Information below:
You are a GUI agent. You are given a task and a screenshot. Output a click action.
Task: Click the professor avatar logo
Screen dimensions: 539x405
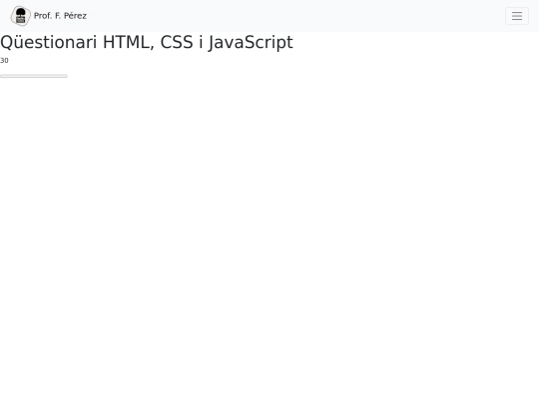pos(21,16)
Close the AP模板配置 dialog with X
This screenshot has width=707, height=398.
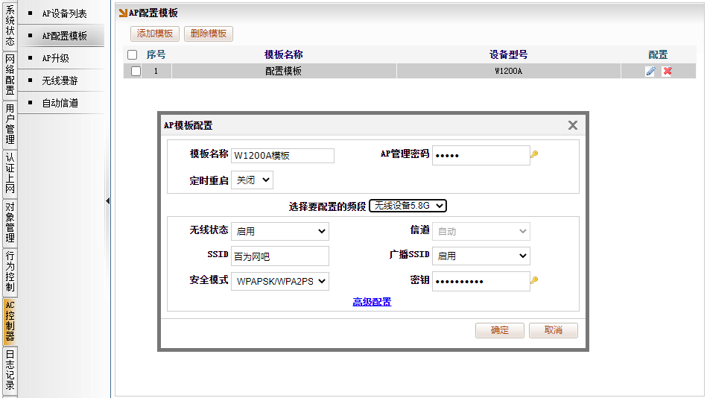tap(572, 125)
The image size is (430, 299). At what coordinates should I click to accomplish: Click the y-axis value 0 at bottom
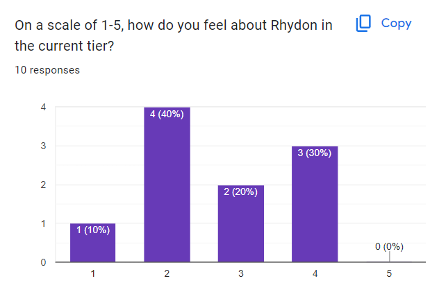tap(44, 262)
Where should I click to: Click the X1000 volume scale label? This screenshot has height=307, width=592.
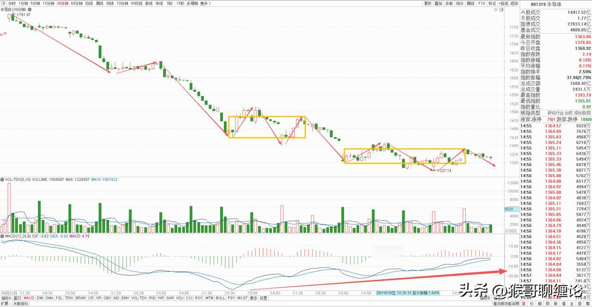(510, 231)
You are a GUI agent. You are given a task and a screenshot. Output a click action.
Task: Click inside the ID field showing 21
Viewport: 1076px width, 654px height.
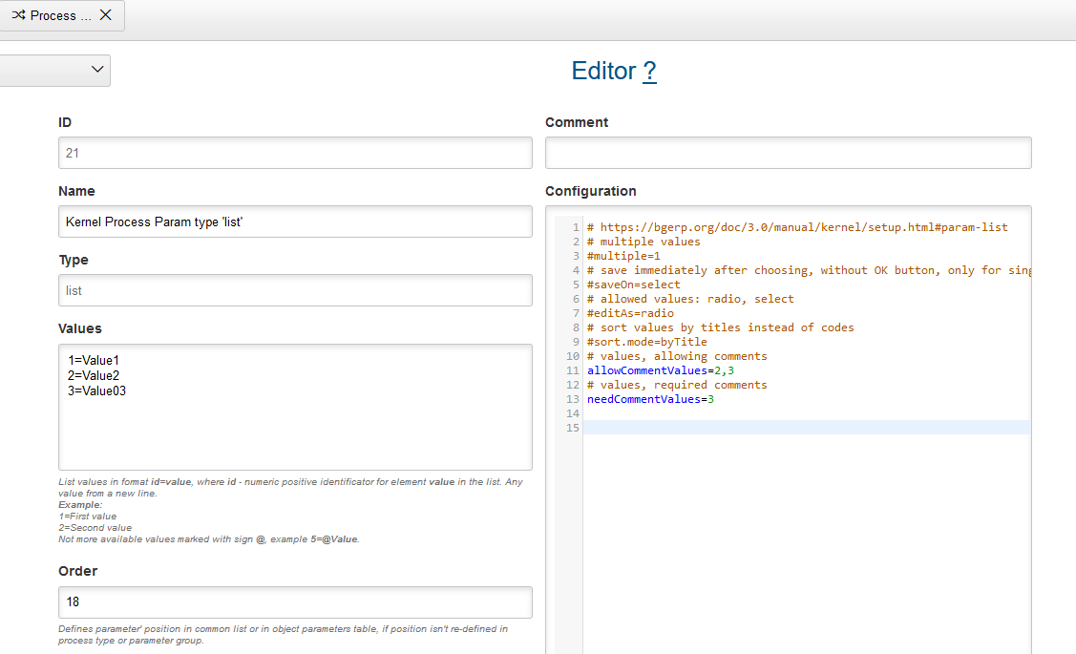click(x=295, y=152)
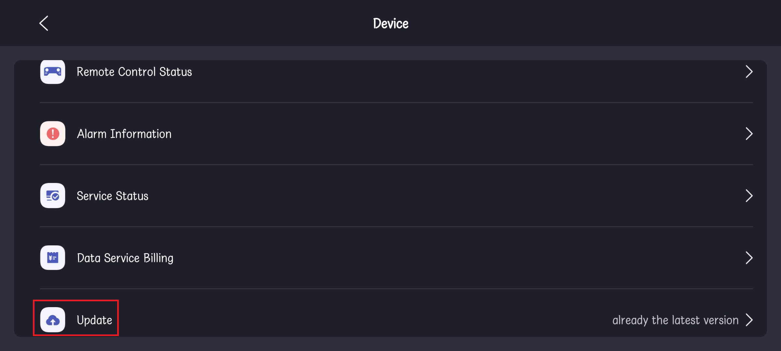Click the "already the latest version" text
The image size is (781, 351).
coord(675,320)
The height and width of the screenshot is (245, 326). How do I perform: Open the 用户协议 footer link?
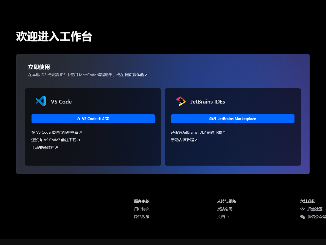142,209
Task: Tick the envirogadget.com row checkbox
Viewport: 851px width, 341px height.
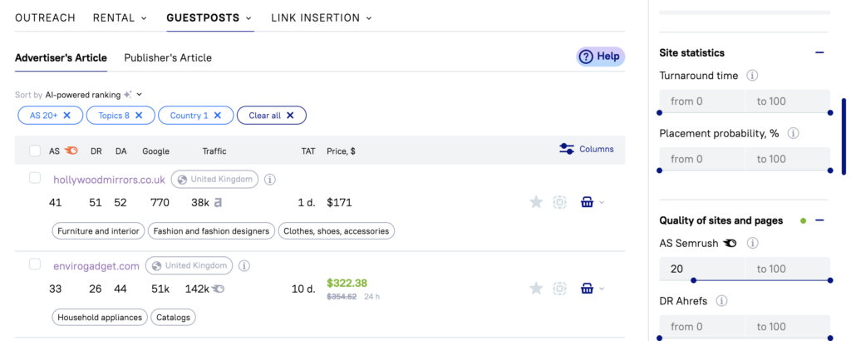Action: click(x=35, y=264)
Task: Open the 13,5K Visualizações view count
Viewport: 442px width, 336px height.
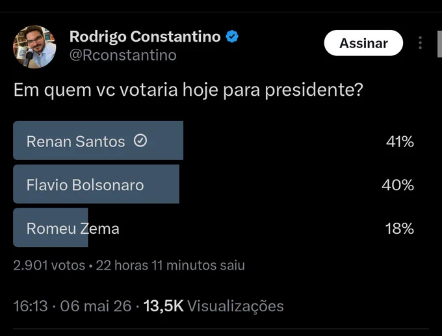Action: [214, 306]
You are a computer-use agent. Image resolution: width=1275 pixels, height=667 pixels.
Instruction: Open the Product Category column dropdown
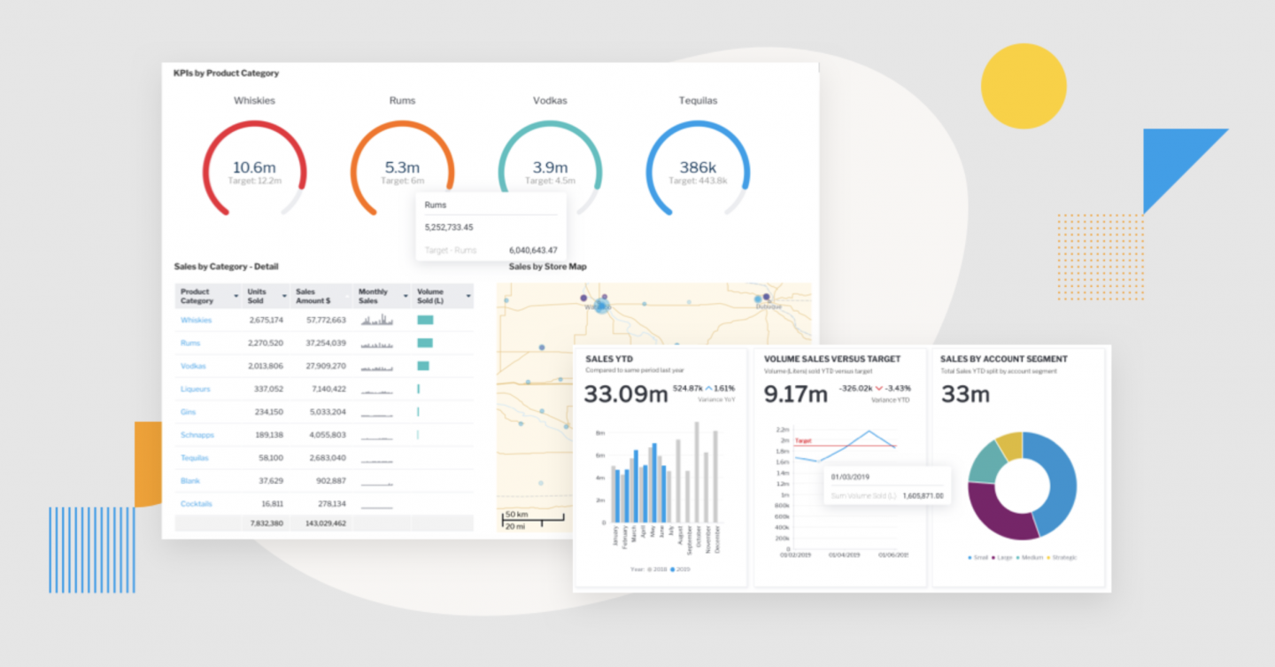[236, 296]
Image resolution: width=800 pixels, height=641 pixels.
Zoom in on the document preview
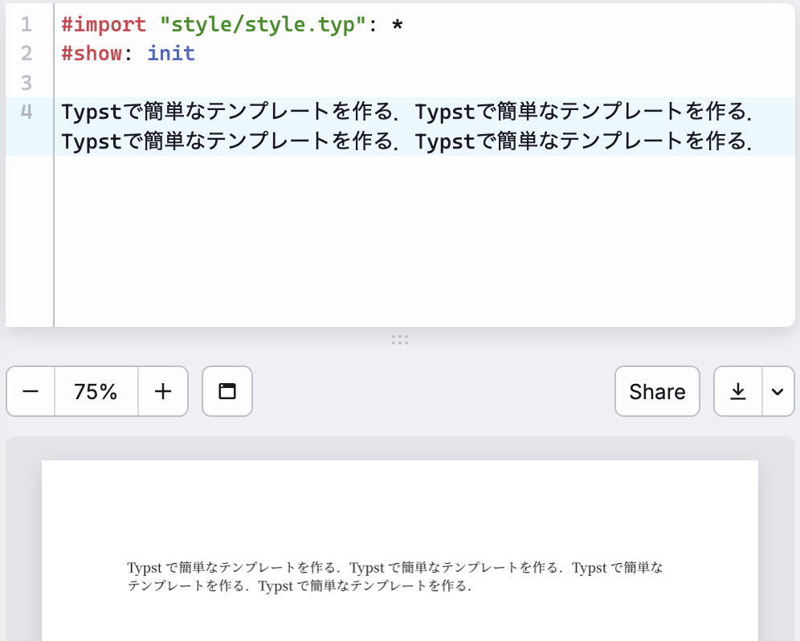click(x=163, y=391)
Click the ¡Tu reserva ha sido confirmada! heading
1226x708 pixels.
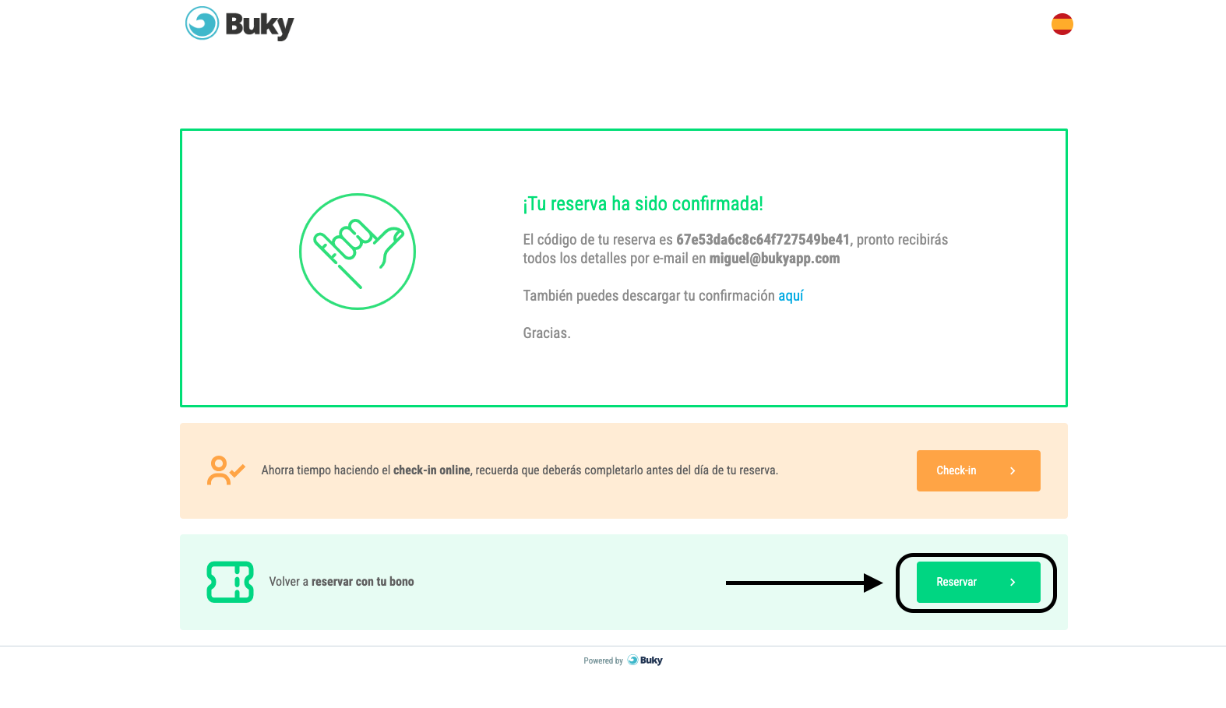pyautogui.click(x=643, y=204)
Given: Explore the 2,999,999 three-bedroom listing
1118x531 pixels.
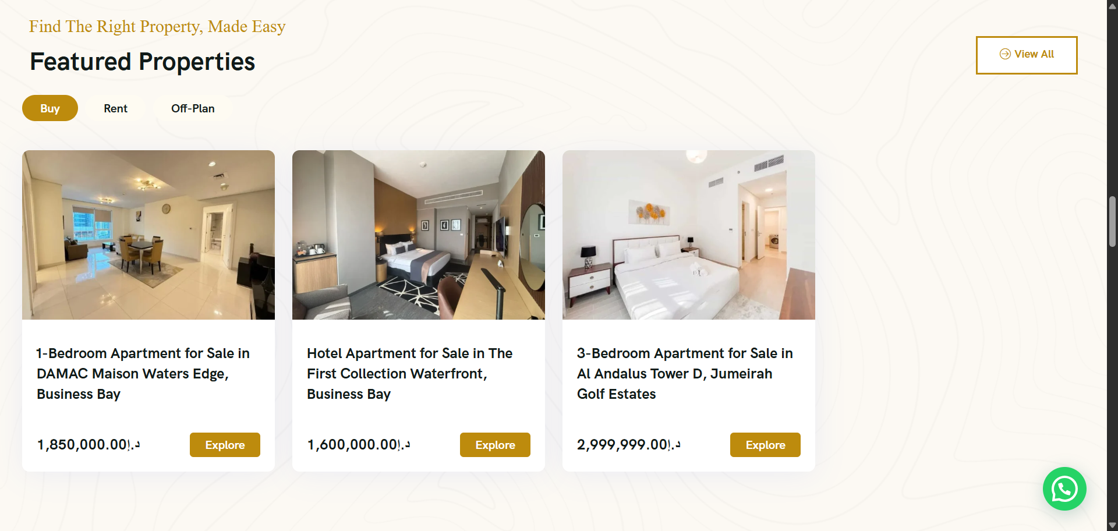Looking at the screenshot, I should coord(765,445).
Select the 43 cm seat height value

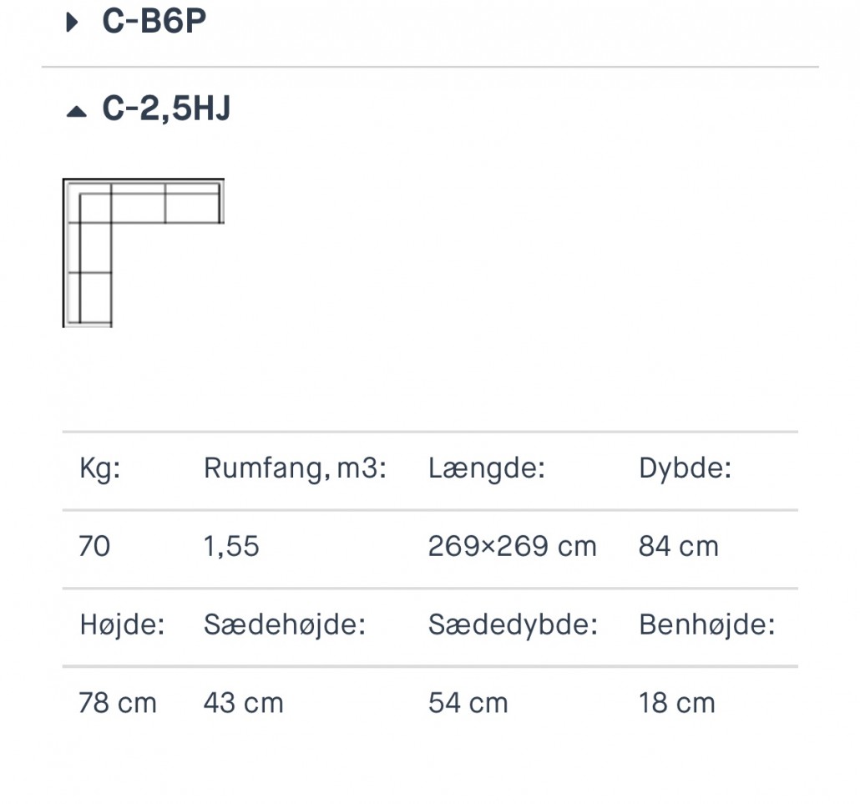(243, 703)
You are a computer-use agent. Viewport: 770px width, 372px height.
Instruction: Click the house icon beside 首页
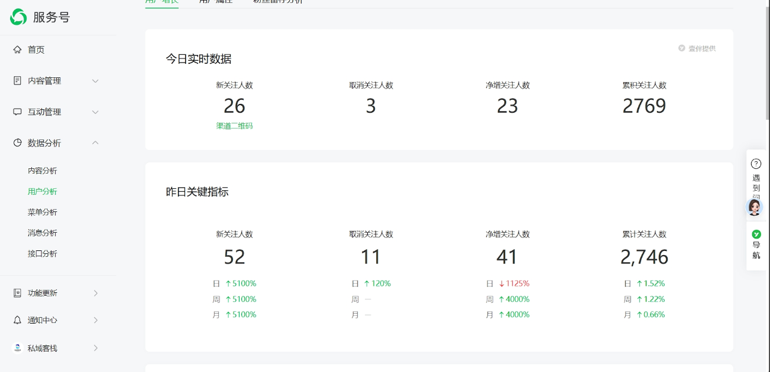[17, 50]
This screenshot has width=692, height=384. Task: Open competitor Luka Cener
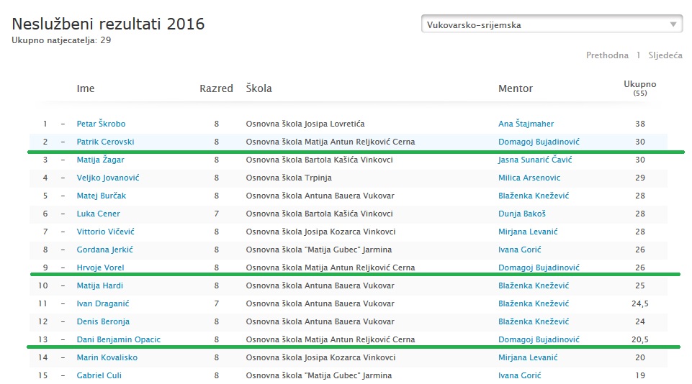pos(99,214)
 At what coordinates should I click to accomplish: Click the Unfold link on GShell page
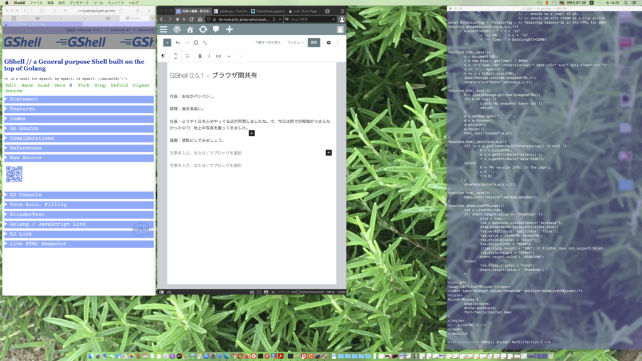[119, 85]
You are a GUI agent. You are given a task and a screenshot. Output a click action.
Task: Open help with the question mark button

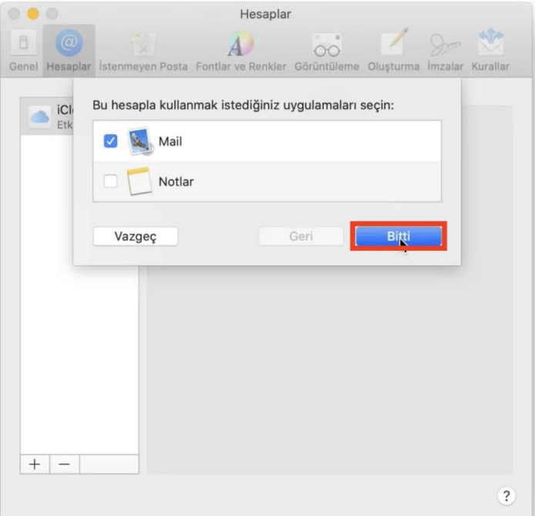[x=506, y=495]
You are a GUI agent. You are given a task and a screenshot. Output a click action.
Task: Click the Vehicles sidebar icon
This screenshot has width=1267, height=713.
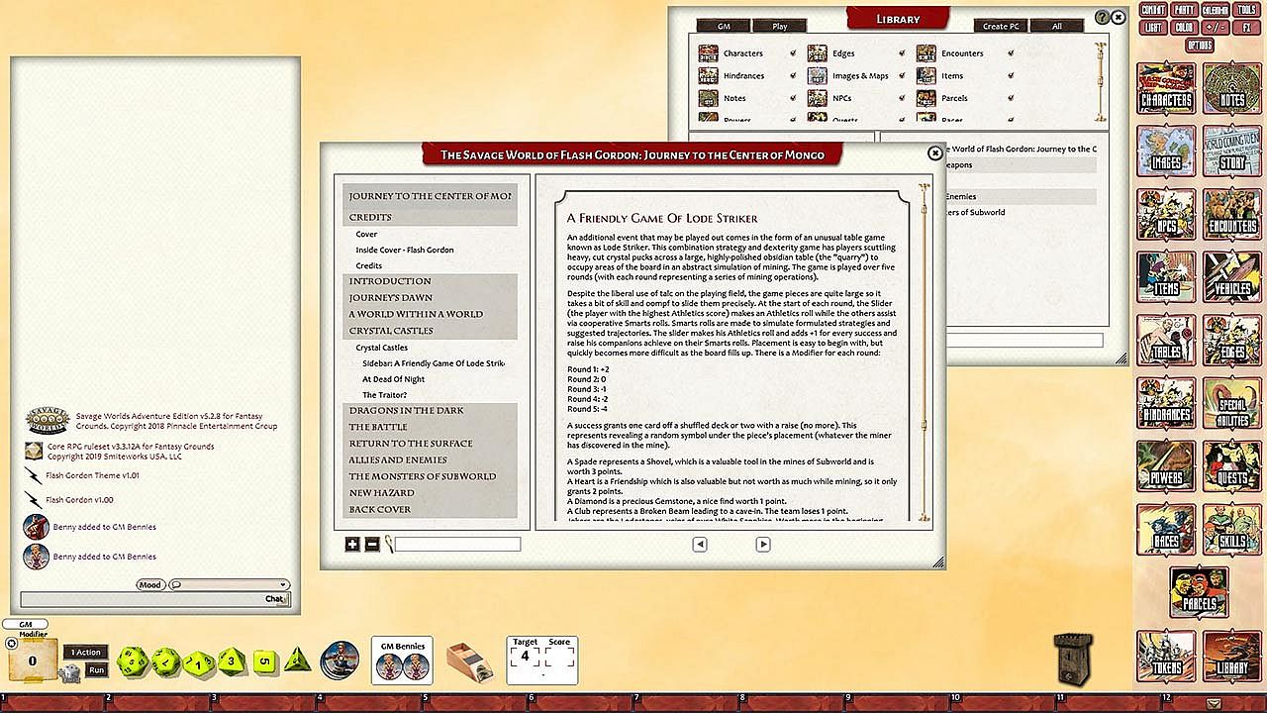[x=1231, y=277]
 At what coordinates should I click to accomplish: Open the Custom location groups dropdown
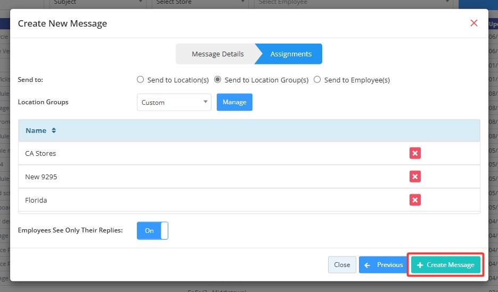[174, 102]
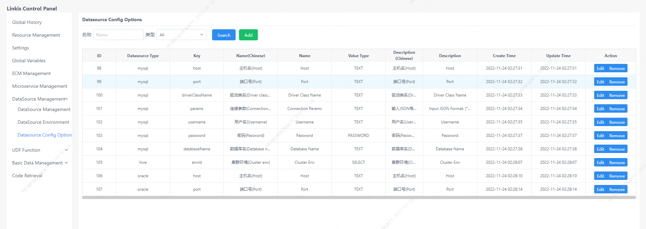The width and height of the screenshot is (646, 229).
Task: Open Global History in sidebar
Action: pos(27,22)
End of Information.
Task directions
In the copy, include all records verbatim but no images.

Task response
You are a GUI agent. You are given a task and a screenshot. Output a click action.
Task: Click the professor avatar logo
Screen dimensions: 539x405
pos(21,16)
Close the AP模板配置 dialog with X
This screenshot has width=707, height=398.
tap(572, 125)
The image size is (430, 299). At what coordinates should I click to accomplish: Click the y-axis value 0 at bottom
tap(44, 262)
Where should I click to: Click the X1000 volume scale label? This screenshot has height=307, width=592.
(510, 231)
You are a GUI agent. You are given a task and a screenshot. Output a click action.
Task: Click inside the ID field showing 21
Viewport: 1076px width, 654px height.
click(x=295, y=152)
Click the "already the latest version" text
The image size is (781, 351).
coord(675,320)
The height and width of the screenshot is (245, 326). How do I perform: Open the 用户协议 footer link?
142,209
Task: Tick the envirogadget.com row checkbox
Viewport: 851px width, 341px height.
Action: click(x=35, y=264)
Task: Open the 13,5K Visualizações view count
Viewport: 442px width, 336px height.
Action: [214, 306]
You are a computer-use agent. Image resolution: width=1275 pixels, height=667 pixels.
Instruction: Open the Product Category column dropdown
[236, 296]
Image resolution: width=800 pixels, height=641 pixels.
Zoom in on the document preview
click(x=163, y=391)
Click the ¡Tu reserva ha sido confirmada! heading
1226x708 pixels.
pyautogui.click(x=643, y=204)
Given: Explore the 2,999,999 three-bedroom listing
1118x531 pixels.
Looking at the screenshot, I should coord(765,445).
Select the 43 cm seat height value

(243, 703)
You are a computer-use agent. Viewport: 770px width, 372px height.
Instruction: Click the house icon beside 首页
[17, 50]
This screenshot has width=692, height=384. Task: Open competitor Luka Cener
pos(99,214)
 At what coordinates should I click to accomplish: Click the Unfold link on GShell page
[119, 85]
You are a GUI agent. You are given a task and a screenshot. Output a click action.
Task: Open help with the question mark button

[x=506, y=495]
You are a GUI agent. You are given a task and a screenshot. Output a click action.
Task: Click the Vehicles sidebar icon
This screenshot has width=1267, height=713.
[x=1231, y=277]
 At what coordinates should I click to accomplish: Open the Custom location groups dropdown
[174, 102]
The width and height of the screenshot is (646, 229).
Task: Open Global History in sidebar
Action: pos(27,22)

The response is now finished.